Someone delivered the news and we stood up without questions or any sound at all that was of our choosing. There were no shoes, either, just the dirty linoleum steps and then the pavement, still hot but soaked with the evening. We had become one thing, and we did not need to look at each other to know how we were supposed to move.
We turned towards the light by the side of the bench, where she was crouched making some noise that we didn’t know but that we had to attend to, had to pick up and carry for her because that was who we had become in the dark. When we made a semicircle around her our shadows bit into the light and she looked up, gulping and dirty with crying.

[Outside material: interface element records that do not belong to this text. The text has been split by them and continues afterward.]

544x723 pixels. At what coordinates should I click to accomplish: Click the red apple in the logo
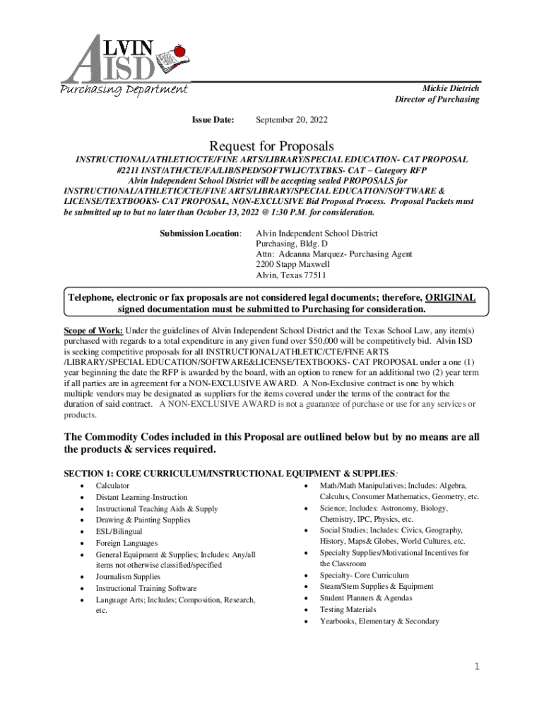pyautogui.click(x=179, y=51)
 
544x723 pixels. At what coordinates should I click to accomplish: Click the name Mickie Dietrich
pyautogui.click(x=450, y=88)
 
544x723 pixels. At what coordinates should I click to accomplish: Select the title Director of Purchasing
pyautogui.click(x=437, y=100)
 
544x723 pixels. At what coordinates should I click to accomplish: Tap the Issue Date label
pyautogui.click(x=213, y=121)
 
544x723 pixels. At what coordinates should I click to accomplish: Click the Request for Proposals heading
pyautogui.click(x=271, y=145)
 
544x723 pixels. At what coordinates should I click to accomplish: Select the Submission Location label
pyautogui.click(x=200, y=233)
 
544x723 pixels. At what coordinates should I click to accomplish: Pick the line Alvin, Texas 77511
pyautogui.click(x=290, y=275)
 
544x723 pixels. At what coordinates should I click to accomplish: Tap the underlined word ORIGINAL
pyautogui.click(x=450, y=298)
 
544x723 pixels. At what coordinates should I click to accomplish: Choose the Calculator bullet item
pyautogui.click(x=112, y=486)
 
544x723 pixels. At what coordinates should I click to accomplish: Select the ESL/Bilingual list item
pyautogui.click(x=119, y=532)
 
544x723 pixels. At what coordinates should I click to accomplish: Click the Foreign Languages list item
pyautogui.click(x=126, y=543)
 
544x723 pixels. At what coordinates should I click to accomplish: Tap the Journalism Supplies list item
pyautogui.click(x=128, y=577)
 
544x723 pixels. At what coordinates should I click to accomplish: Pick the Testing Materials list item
pyautogui.click(x=348, y=609)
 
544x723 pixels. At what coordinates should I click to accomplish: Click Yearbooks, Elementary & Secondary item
pyautogui.click(x=379, y=621)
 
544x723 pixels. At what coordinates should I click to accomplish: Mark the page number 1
pyautogui.click(x=478, y=667)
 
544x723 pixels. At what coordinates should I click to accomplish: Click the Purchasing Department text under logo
pyautogui.click(x=124, y=89)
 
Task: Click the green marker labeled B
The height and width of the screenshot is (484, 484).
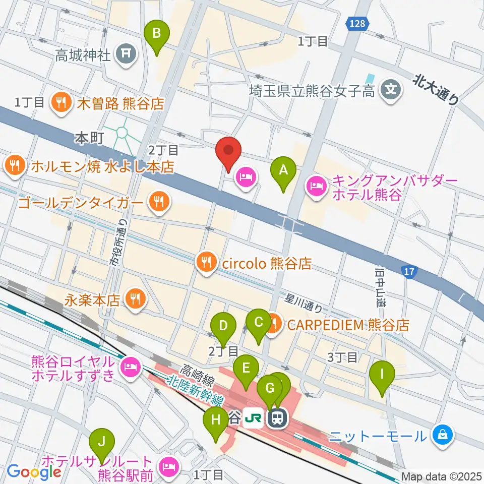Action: click(x=157, y=34)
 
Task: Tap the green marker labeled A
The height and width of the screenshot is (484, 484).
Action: click(x=283, y=170)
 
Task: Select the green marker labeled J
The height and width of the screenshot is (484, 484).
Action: click(x=102, y=442)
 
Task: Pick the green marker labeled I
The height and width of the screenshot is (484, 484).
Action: click(x=382, y=375)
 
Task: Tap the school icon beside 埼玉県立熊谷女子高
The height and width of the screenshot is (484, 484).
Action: click(x=391, y=90)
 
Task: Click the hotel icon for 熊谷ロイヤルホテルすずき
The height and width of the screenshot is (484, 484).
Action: click(x=129, y=367)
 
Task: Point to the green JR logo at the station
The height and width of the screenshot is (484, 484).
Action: click(x=254, y=417)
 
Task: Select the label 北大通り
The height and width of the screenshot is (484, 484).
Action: click(x=437, y=89)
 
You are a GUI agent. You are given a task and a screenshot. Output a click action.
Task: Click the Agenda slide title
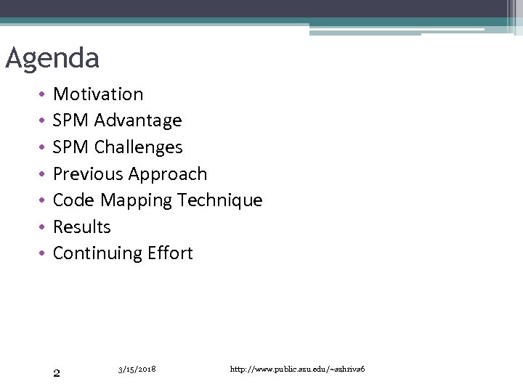(x=52, y=58)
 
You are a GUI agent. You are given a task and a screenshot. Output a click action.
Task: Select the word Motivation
(x=98, y=94)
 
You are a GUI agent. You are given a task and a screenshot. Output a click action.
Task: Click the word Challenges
(x=138, y=147)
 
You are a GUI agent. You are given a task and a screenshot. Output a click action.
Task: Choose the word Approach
(x=168, y=174)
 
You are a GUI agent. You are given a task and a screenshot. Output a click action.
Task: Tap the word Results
(x=82, y=227)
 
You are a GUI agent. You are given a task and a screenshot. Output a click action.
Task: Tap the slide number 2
(x=57, y=374)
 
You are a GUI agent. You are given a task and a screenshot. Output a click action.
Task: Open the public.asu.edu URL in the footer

The counselor was waiting for us, not quite touching the bench because it was hers and tonight nothing that was hers was to be touched by anyone else. The counselor saw what had happened to us, that we were ready, and she whispered something about the hospital, the parking lot. She was gold under the light like that was the color of the shadow of the grief circling her, trying to find a place to land.
The counselor asked if she was ready to go, and she hobbled up. As we walked she tried to fix it, walk like there wasn’t some horrible secret that she couldn’t destroy even if she looked like a hero on the way to the car. There was only so far she could push her shoulders out and even as they became metal in the streetlight the thing still flew, waiting to see if it could nest inside of her. She were laced with a grandness that was now hers even if it had been forced upon her by the thing she didn’t know, by us around her. We were only ceremonial, and there was nothing for us to do but to protect her crouching under her new skin of armor.
When we got to the end of the path she drifted to the curb. She were not quite in the parking lot but she was thinking about it, away from us and not exalted. There wasn’t time for her to become someone whose job is to hold their uncertainty, the fear that’s ready to snap into grief if touched, regally around them like a cape or a name we would whisper afterward. But there was something there in the street behind the lot, a tiny beacon, and it wasn’t for any of us standing. We were there to wait and not shock the waiting alive. But as we stood, all of us, I thought that I saw it breaking, that maybe it would happen anyway. And then I opened my mouth and shivered, because there I was and I had no other eyes.
The step forward happened like a trip over a curb, or a fence, and then she turned and I had nothing to do but wait as she stood still. I had come from nowhere and I had taken my helmet off, and I was not supposed to touch her. We spent a moment either deciding or being afraid, but then she fell into me and collapsed as the fear came out, both of ours, wet and sobbing, into our shoulders.